▸ WORK ITEM
Where a line of the records holds the string "computer", copy that line.

═════ ENTRIES PROVIDED ═════

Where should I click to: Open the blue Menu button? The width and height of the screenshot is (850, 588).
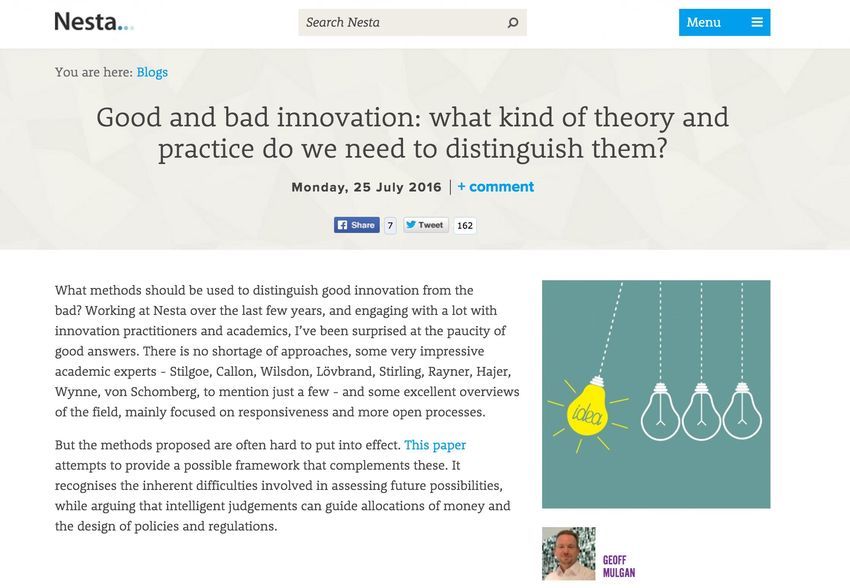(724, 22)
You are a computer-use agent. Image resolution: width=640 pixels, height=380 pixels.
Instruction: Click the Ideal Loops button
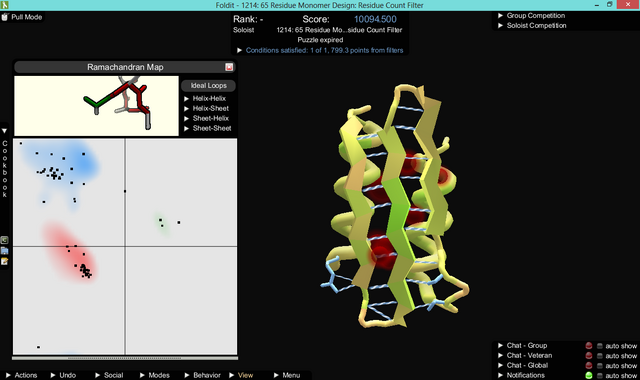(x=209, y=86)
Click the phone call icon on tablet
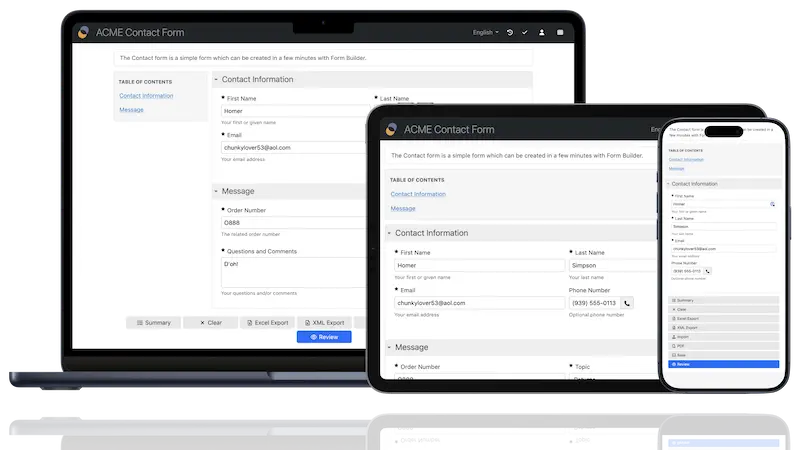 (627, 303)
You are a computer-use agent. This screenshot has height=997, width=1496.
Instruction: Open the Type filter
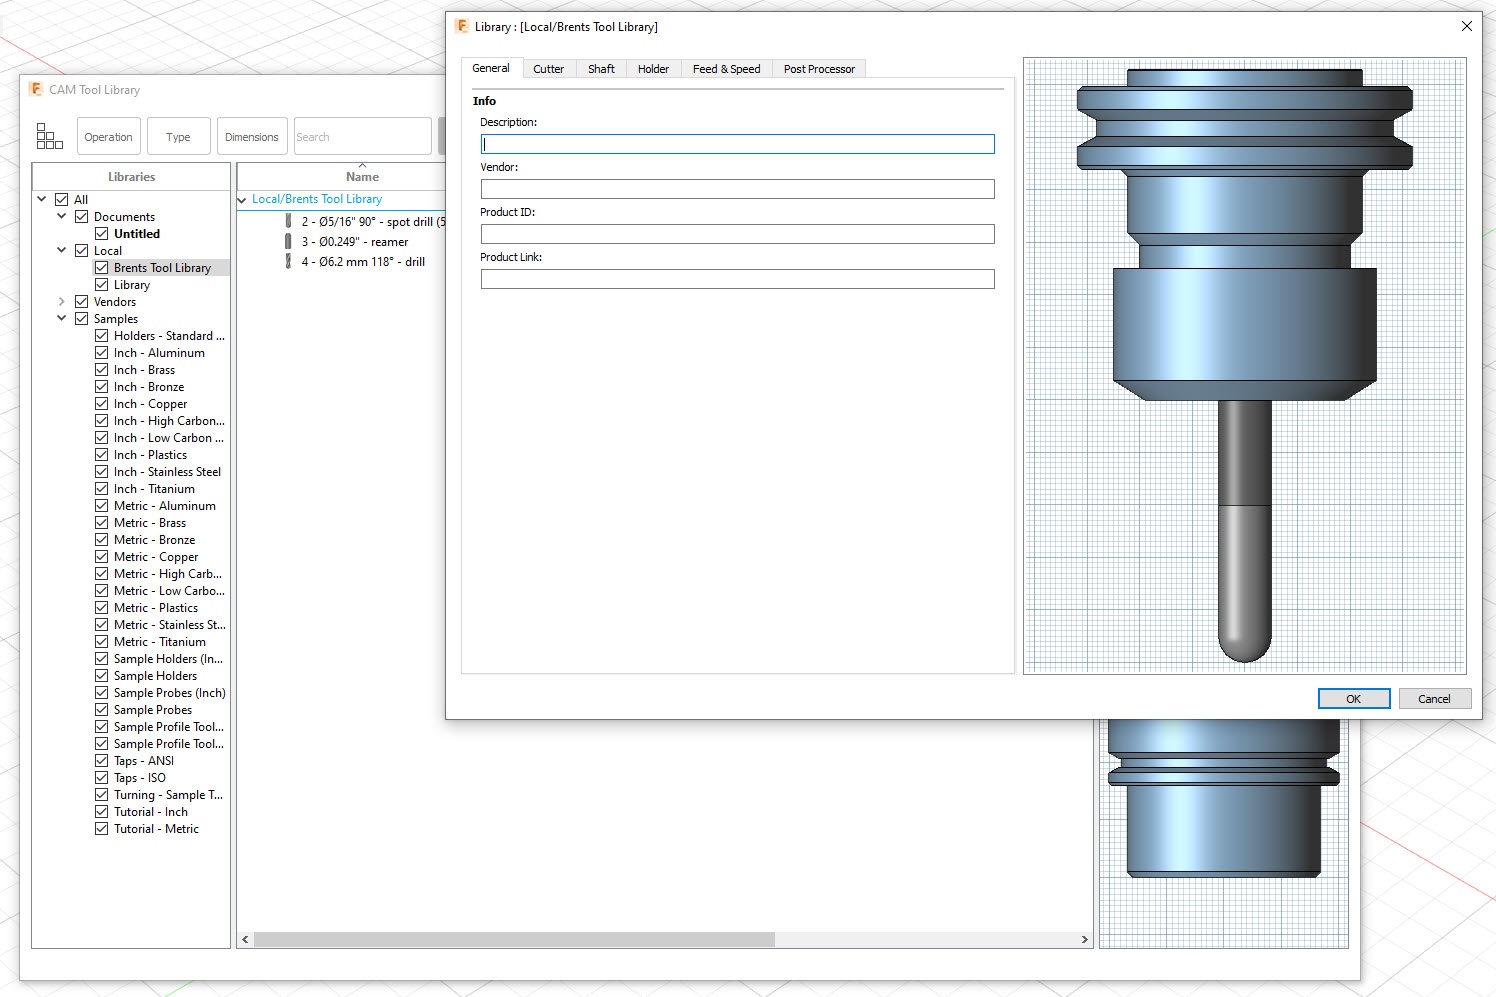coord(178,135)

═════

▸ ANSWER BOX
You are a computer-use agent. Image resolution: width=640 pixels, height=380 pixels.
You are a computer-use agent. This screenshot has height=997, width=1496.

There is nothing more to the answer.